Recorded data
☆ ☆ ☆

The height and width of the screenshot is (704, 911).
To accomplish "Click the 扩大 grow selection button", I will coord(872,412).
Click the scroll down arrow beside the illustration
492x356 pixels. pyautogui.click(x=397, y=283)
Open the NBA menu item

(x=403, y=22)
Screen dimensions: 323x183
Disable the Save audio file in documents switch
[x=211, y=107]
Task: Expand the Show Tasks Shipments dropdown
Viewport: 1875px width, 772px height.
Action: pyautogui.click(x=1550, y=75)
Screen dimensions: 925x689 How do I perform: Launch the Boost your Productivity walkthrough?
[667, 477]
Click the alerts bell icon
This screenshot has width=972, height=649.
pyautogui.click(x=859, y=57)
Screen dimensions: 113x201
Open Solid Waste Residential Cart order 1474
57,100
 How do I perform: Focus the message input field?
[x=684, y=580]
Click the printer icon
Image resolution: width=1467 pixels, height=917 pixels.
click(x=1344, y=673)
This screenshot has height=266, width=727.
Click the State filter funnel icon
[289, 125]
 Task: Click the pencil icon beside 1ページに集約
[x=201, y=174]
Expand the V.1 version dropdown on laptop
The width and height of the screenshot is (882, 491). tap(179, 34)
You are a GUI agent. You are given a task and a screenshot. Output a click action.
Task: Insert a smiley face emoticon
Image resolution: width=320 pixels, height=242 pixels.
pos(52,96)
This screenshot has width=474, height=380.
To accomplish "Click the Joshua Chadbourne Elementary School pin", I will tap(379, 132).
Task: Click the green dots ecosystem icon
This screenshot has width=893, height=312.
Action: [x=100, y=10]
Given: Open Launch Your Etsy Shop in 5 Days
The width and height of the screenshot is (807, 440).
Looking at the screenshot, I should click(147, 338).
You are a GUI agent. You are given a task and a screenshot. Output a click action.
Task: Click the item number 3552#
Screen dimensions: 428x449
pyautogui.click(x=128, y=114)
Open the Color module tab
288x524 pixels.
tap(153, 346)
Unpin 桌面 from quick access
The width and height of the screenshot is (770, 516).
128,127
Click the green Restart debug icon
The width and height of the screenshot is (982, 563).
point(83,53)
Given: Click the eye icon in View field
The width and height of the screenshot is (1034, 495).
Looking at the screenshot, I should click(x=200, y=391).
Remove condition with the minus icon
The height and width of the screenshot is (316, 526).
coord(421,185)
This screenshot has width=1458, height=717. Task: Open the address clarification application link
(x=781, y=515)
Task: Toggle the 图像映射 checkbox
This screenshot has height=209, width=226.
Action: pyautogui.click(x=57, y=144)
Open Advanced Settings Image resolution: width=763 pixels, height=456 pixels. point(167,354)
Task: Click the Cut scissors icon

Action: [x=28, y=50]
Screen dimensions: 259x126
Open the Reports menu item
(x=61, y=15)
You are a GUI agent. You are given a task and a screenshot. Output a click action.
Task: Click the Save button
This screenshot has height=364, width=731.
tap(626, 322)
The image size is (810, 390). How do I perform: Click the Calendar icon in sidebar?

☆ ☆ ☆

| ABOUT THIS EXERCISE |
Show all lines from the data above in which the word "will" appears.

| OUTPUT FOR THIS TASK |
To accomplish "Click the 扩大 grow selection button", I will coord(872,412).
To accomplish "Click the Joshua Chadbourne Elementary School pin", I will tap(379, 132).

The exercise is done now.